Le nom du successeur de Lydie Salvayre ("Pas pleurer", Seuil) sera annoncé vers 12H45 au restaurant Drouant à Paris devant la presse internationale, une cérémonie qui donne traditionnellement lieu à de bruyantes bousculades. À peine le Goncourt  2015 proclamé, ce sera au tour du lauréat du Renaudot d'être désigné au même endroit. Les quatre finalistes du Goncourt, dévoilés le 27 octobre au musée du Bardo à Tunis, sont Hédi Kaddour et son roman "Les prépondérants" (Gallimard), Mathias Enard, auteur de "Boussole" (Actes Sud), Tobie Nathan pour "Ce pays qui te ressemble" (Stock) et Nathalie Azoulai, la seule femme du groupe, avec "Titus n'aimait pas Bérénice" (POL).

"Une histoire, une écriture, une ambition"

Pour mériter le Goncourt, il faut "une histoire, une écriture, une ambition", a résumé Bernard Pivot, président de l'Académie Goncourt, sur France Inter. Le lauréat du Goncourt  recevra un chèque de... 10 euros. Mais l'enjeu est ailleurs. Un roman estampillé Prix Goncourt se vend en moyenne à environ 400.000 exemplaires, le Renaudot à un peu moins de 200.000. Toutes les œuvres en lice cette année pour le Goncourt  ont l'Orient en commun. Racine lui-même, au cœur du roman de Nathalie Azoulai, a pris son inspiration en Orient pour sa pièce Bérénice, "reine de Palestine", a rappelé Philippe Claudel, un des dix membres du jury.
 
Bernard Pivot, président de l'académie Goncourt, en mai 2015 à Paris
 (Thomas Samson / AFP)
□ □ □
- [Objet de la tâche]
Relevez dans le texte sur le Goncourt 2015 les titres des romans des quatre finalistes. Appuyez-vous uniquement sur le texte.

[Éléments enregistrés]
□ □ □
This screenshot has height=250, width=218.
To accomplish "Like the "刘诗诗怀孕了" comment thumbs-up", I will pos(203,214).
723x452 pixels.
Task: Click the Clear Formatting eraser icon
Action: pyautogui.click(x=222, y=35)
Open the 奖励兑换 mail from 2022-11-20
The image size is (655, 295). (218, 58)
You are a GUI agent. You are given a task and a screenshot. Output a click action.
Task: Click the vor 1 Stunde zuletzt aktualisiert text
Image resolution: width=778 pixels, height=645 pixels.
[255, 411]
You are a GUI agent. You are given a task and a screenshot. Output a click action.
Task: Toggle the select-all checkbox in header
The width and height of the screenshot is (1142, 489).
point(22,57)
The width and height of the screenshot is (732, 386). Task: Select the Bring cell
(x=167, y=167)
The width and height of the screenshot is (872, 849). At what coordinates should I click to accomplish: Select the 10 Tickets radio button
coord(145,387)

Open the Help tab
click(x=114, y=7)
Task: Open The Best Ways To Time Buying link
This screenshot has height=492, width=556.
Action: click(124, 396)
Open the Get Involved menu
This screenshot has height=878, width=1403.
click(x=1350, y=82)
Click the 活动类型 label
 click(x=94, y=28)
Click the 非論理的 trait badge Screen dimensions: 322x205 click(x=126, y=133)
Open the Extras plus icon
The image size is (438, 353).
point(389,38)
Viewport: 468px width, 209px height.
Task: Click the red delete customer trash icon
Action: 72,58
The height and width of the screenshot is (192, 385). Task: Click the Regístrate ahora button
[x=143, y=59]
□ □ □
- [Réponse]
« Les prépondérants », « Boussole », « Ce pays qui te ressemble », « Titus n'aimait pas Bérénice »